Eze Isiocha

Personal information
- Date of birth: 9 July 1987 (age 38)
- Place of birth: Nigeria
- Position: Forward

Senior career*
- Years: Team / Apps / (Gls)
- 2005–2006: El-Kanemi Warriors F.C.
- 2006: Enugu Rangers
- 2006–2007: Bayelsa United F.C.
- 2007: Sporting Clube de Goa
- 2007–2008: Citizen AA
- 2008–2009: Happy Valley AA /  / (4)
- 2013: Nasarawa United F.C.

= Eze Isiocha =

Nigerian footballer

Eze Isiocha (伊薩; born 9 July 1987) is a Nigerian former professional footballer. He last played as a forward for Nasarawa United in the Nigeria Professional Football League in 2013. Isiocha also holds Hong Kong citizenship.

==Career==
===Earlier career===
Isiocha began his senior professional career at the Nigerian Premier League side El-Kanemi Warriors in 2005, before moving to the Nigerian giants Enugu Rangers FC in 2006. He appeared for Rangers in the CAF Champions League matches.

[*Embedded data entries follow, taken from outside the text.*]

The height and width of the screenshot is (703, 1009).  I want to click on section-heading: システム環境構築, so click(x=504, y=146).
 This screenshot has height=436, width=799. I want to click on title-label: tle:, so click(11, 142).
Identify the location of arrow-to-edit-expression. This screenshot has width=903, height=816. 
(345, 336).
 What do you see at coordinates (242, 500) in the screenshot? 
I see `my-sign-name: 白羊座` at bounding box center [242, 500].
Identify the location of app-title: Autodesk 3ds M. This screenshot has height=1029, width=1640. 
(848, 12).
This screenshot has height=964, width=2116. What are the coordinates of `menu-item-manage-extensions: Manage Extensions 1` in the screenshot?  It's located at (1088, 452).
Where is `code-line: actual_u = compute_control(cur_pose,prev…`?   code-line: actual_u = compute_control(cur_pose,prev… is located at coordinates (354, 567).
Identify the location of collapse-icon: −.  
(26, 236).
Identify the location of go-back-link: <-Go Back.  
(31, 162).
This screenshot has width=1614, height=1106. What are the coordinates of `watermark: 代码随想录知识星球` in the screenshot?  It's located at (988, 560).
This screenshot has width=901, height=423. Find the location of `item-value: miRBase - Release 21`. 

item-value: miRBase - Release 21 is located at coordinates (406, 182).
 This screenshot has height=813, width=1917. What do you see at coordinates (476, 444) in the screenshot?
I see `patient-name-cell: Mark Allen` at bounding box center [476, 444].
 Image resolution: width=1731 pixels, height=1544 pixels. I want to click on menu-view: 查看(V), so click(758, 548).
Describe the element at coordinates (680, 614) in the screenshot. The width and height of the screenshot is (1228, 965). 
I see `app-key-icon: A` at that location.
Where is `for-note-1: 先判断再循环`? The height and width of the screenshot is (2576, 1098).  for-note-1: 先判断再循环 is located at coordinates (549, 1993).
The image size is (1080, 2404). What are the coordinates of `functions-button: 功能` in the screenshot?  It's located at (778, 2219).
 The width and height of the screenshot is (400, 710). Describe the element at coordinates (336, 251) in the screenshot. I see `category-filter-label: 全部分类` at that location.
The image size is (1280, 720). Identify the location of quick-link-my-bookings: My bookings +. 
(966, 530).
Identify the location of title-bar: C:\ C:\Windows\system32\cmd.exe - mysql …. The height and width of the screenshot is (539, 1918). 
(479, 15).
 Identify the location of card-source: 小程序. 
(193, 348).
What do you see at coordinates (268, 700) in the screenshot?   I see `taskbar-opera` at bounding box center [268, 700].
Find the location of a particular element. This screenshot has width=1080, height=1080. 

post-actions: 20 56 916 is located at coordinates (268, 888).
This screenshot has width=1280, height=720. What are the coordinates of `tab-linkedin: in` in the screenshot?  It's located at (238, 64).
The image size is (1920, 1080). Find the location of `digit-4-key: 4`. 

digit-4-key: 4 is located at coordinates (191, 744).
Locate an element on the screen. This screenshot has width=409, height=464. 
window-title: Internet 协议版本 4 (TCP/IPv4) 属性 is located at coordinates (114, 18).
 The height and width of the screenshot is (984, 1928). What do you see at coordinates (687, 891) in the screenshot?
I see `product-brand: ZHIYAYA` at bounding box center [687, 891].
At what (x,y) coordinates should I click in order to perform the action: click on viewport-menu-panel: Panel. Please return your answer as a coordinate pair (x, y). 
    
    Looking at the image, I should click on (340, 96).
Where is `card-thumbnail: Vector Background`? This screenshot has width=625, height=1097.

Later in 2007, he signed with another Nigerian side Bayelsa United and played there until the club sacked seventeen out of thirty seven players including him, on its books for the 2007 football season.

===Hong Kong===
In 2007, Isiocha signed with Hong Kong Premier League side Citizen AA and won the 2007–08 Hong Kong FA Cup.

The number 9 emblazoned on the back of his jersey at Happy Valley AA, Isiocha was ready by the second round of the 2008–09 Hong Kong First Division League hosting Fourway, contributing a hat-trick in a 9–0 hammering of Mutual and finishing the season with four goals.

===India===
Isiocha came to India and signed with Goa based Sporting Clube de Goa during the middle of 2007. Few days later he lodged a complaint to FIFA, the world football governing body, claiming he had got a three-year contract but it was ended prematurely so they owed him money. In turn, FIFA asked the Flaming Orange to pay him but they denied it, threatening to take the case to the Court of Arbitration for Sports.

Isiocha, whose three-year contract with the club, beginning in 2007-08 was terminated after two months through the complaints to FIFA that he hadn't received his salary. Following investigations, FIFA asked the Goan club to pay. Peter Vaz, president of SCG, though said the club doesn't have to.